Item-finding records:
☆ ☆ ☆ ☆ ☆
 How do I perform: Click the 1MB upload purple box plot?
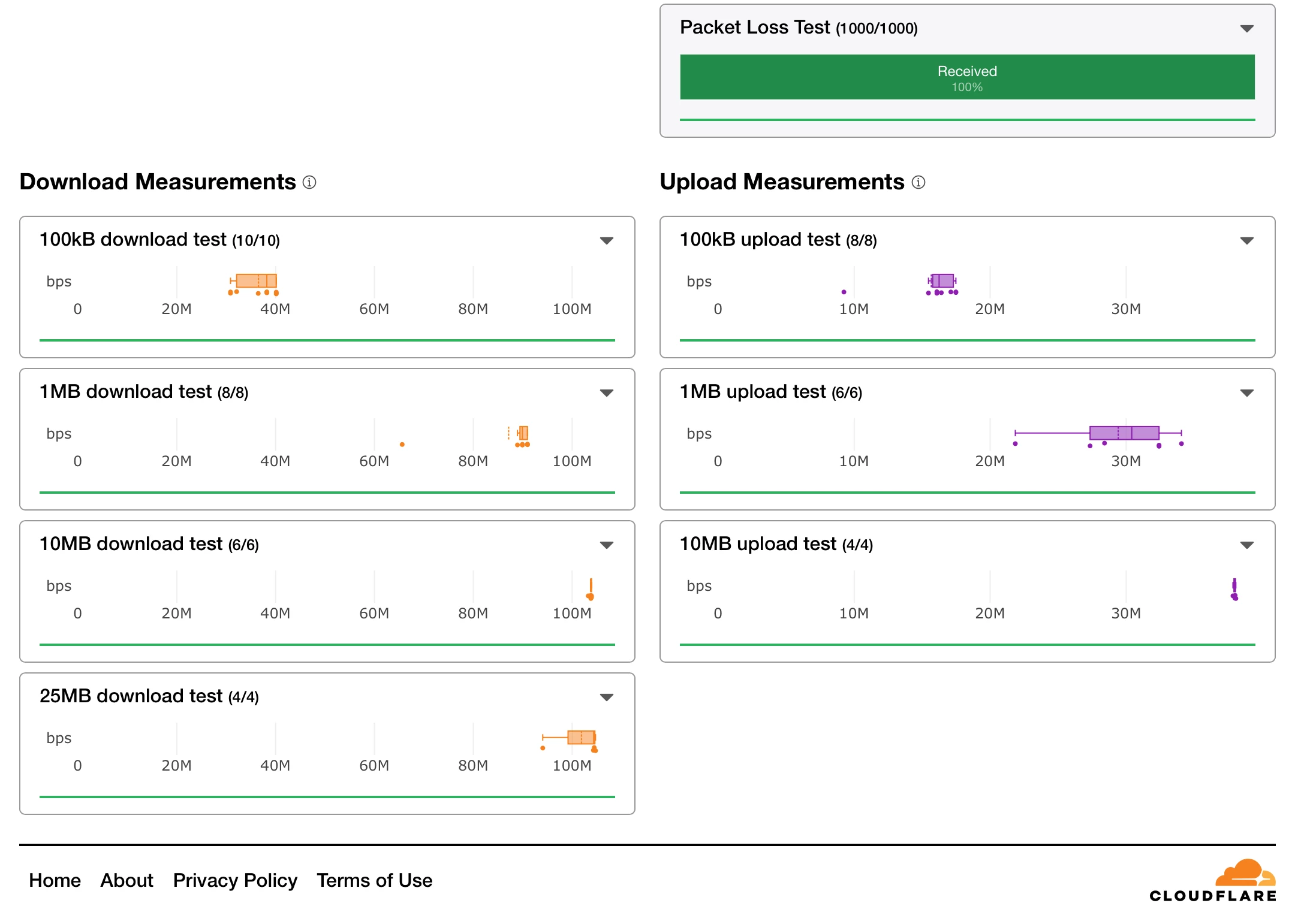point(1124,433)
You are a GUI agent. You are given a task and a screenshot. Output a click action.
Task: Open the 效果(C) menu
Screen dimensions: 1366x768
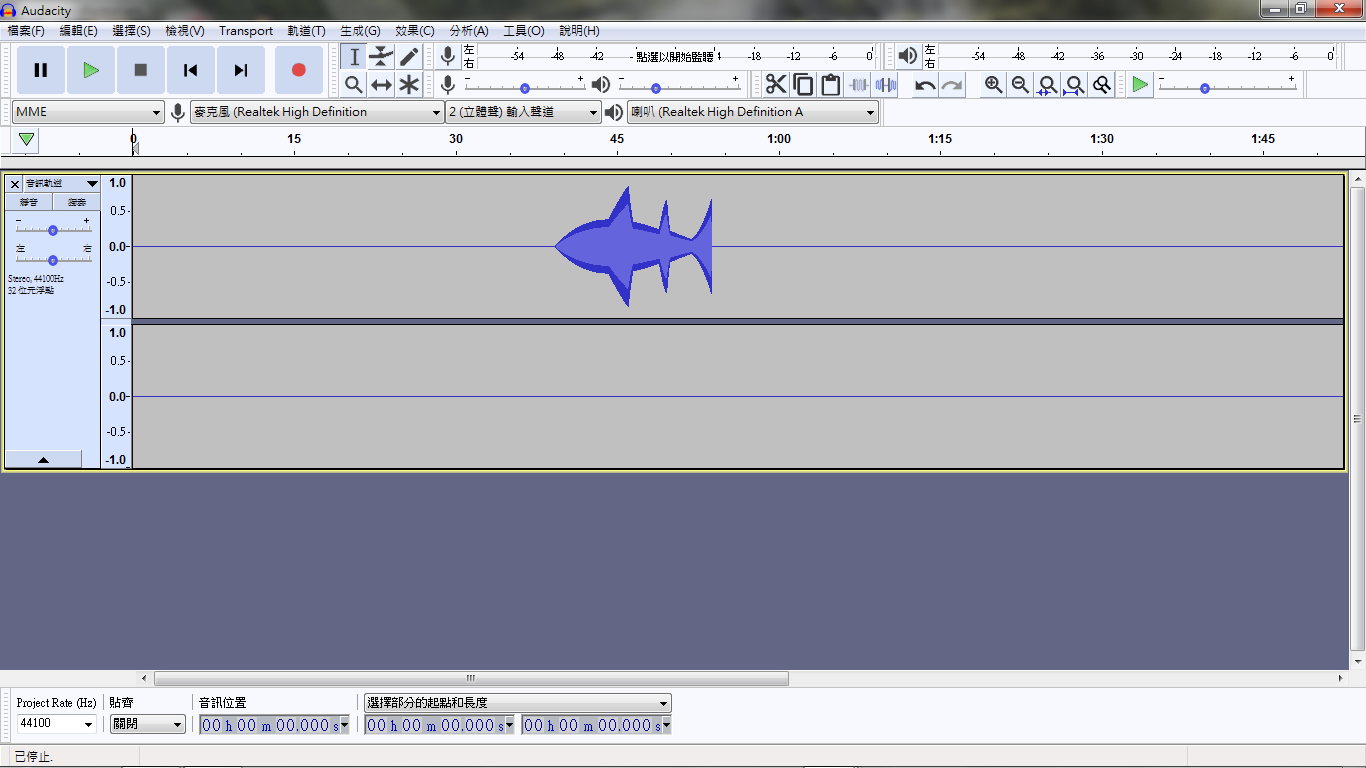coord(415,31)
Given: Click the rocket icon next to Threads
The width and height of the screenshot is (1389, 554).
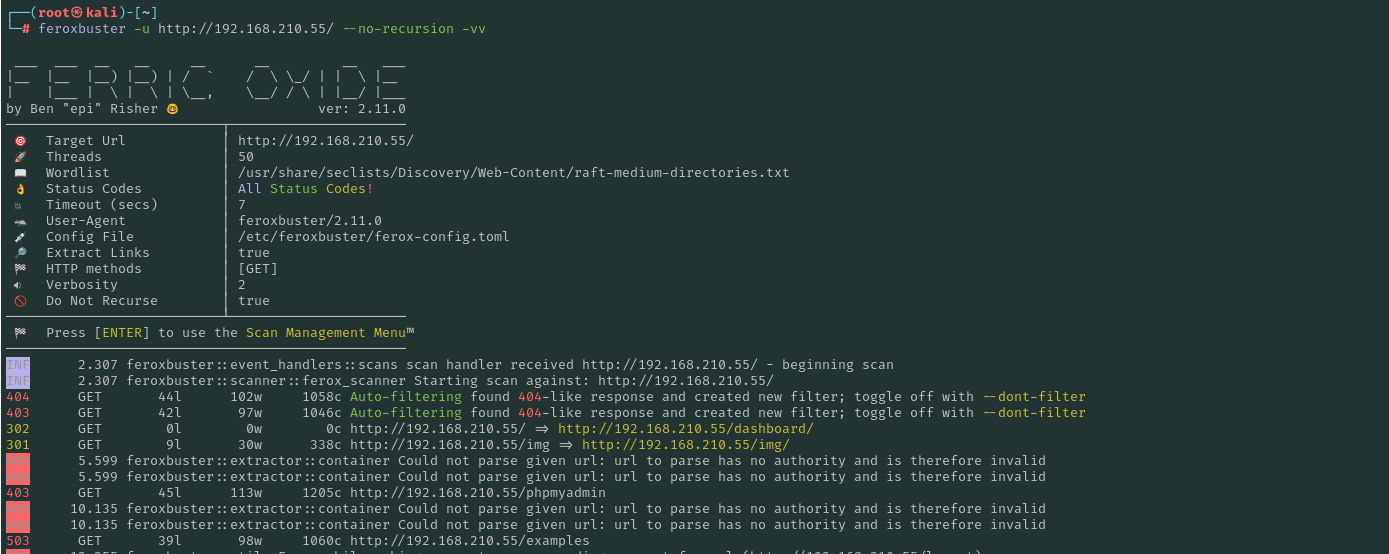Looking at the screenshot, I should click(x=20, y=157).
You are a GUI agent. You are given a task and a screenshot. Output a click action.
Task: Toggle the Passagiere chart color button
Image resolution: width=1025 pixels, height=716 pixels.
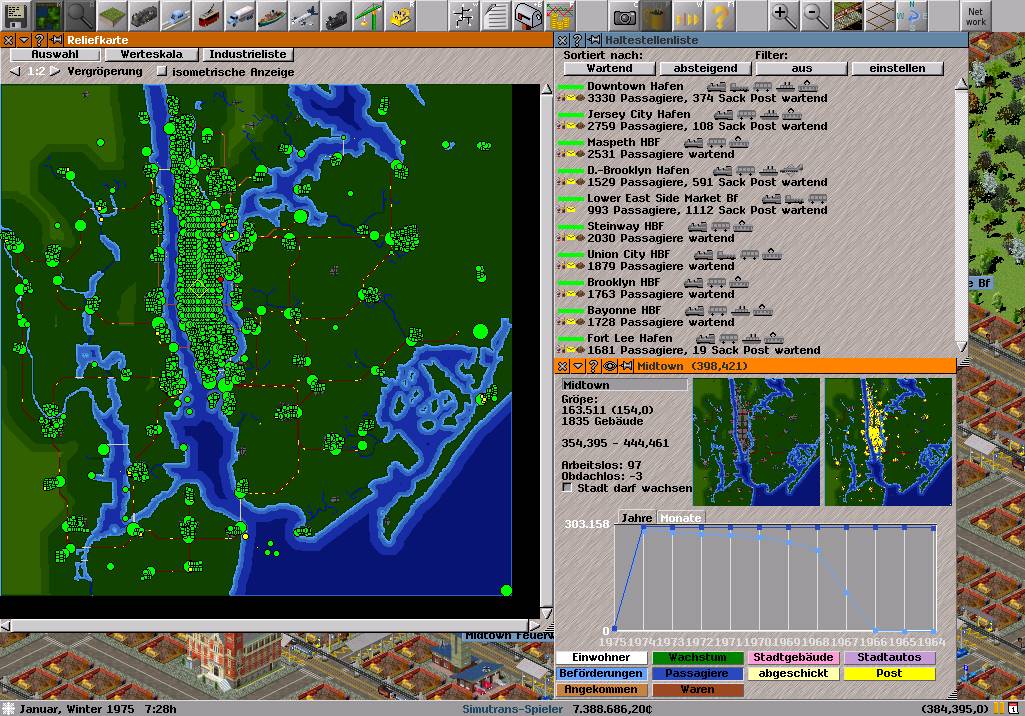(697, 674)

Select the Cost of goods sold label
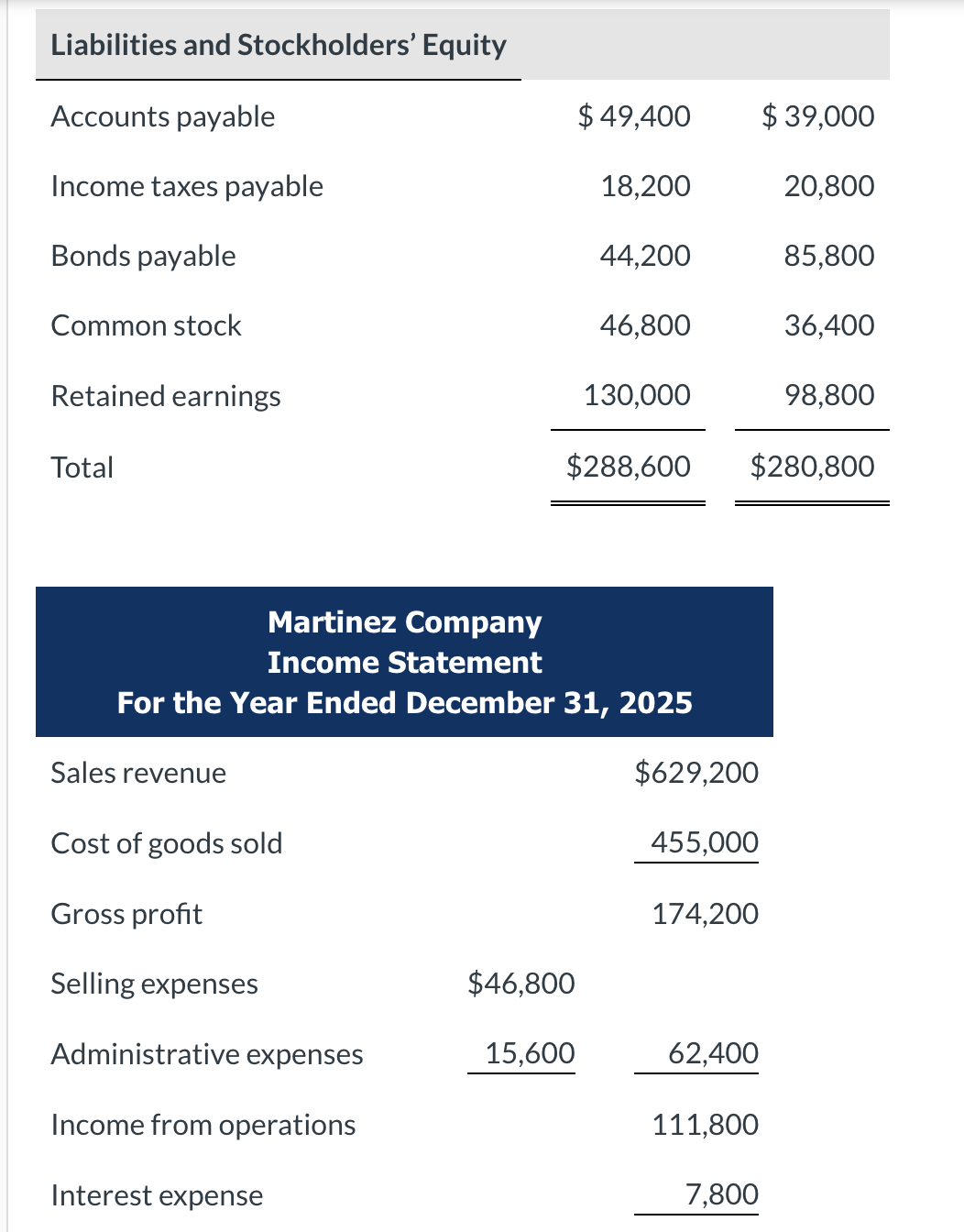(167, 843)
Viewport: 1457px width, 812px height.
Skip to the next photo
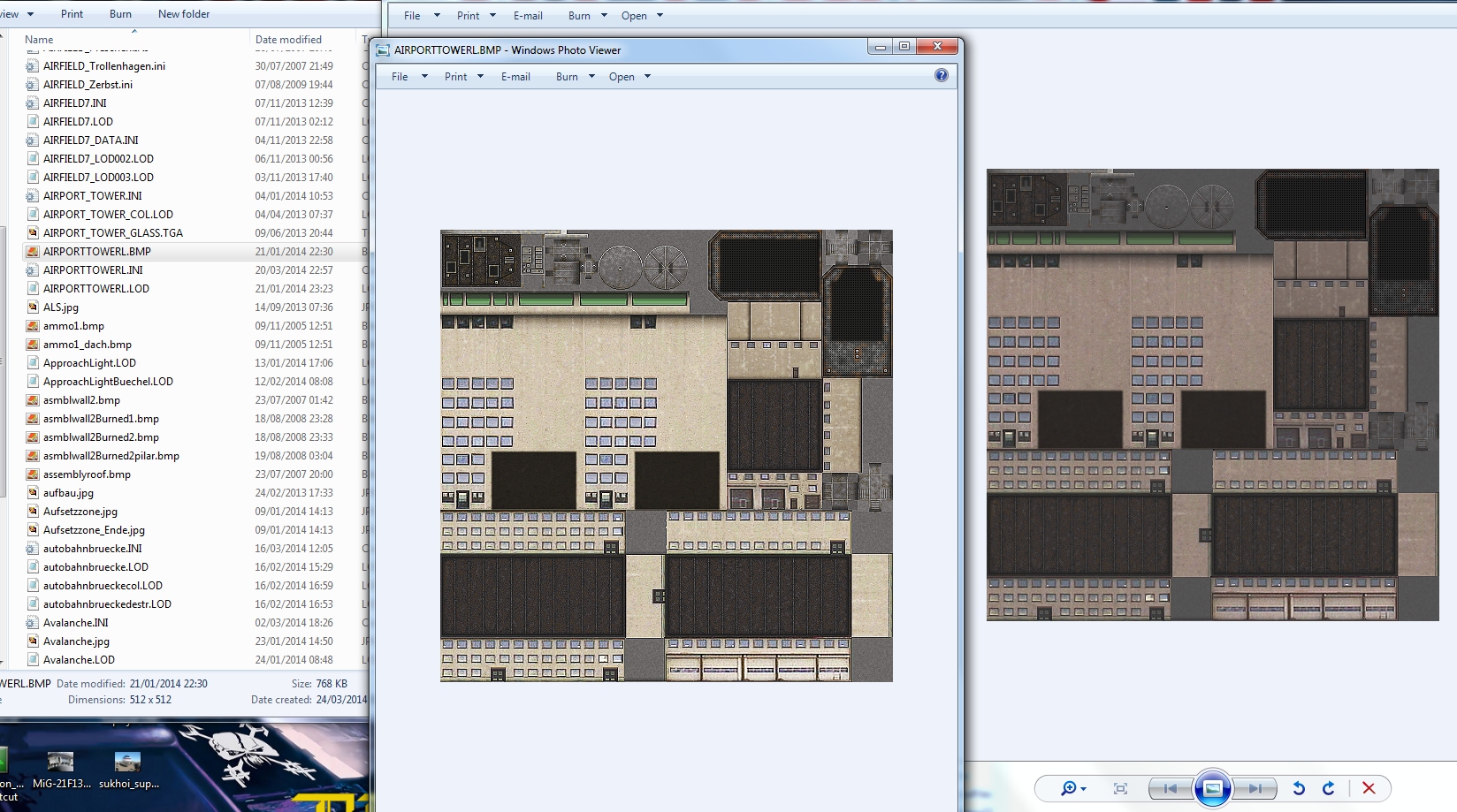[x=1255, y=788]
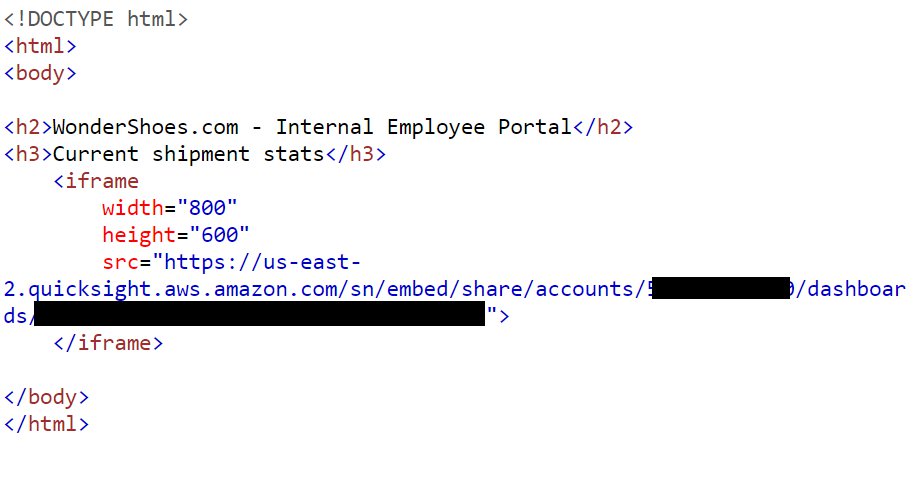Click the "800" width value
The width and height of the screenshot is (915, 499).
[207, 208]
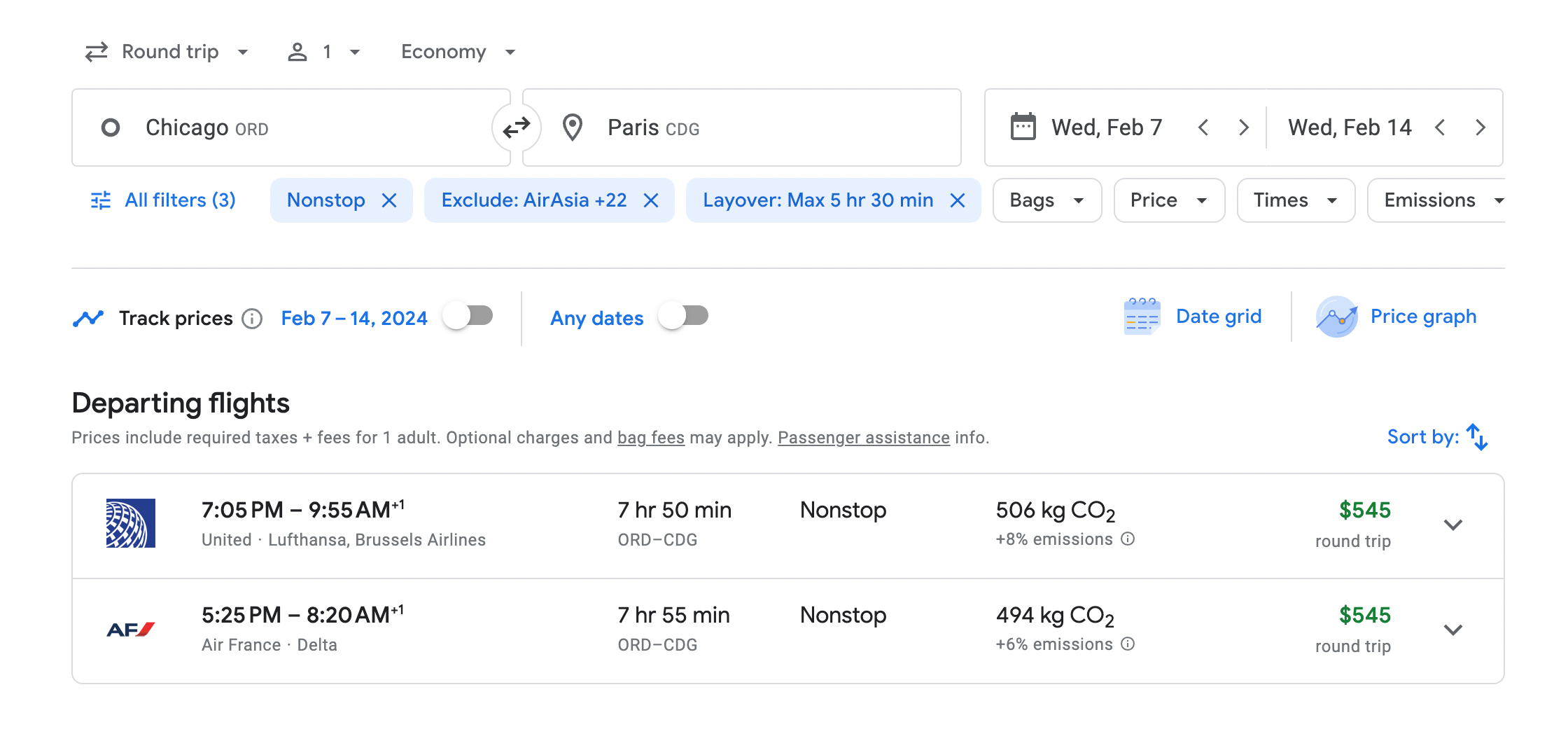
☆ ☆ ☆ ☆ ☆
* **Do this**:
Rewrite the records above, replacing "GUI agent" with "interface assistant" and keeping everything else the same. Leave out the pictures.

* **Solution to this exercise**:
 How do I perform: Click the 1MB upload purple box plot?
point(1124,433)
You are a interface assistant. You are given a task and a screenshot. Output a click action.
Task: Open the 效果(C) menu
Screen dimensions: 1366x768
coord(415,31)
Given: Click the rocket icon next to Threads
The width and height of the screenshot is (1389, 554).
Looking at the screenshot, I should click(x=20, y=157).
You are a interface assistant. You are given a task and a screenshot. Output a click action.
Task: Toggle the Passagiere chart color button
Image resolution: width=1025 pixels, height=716 pixels.
(697, 674)

Select the Cost of goods sold label
(167, 843)
Viewport: 1457px width, 812px height.
Skip to the next photo
[x=1255, y=788]
Click the "800" width value
The width and height of the screenshot is (915, 499).
[207, 208]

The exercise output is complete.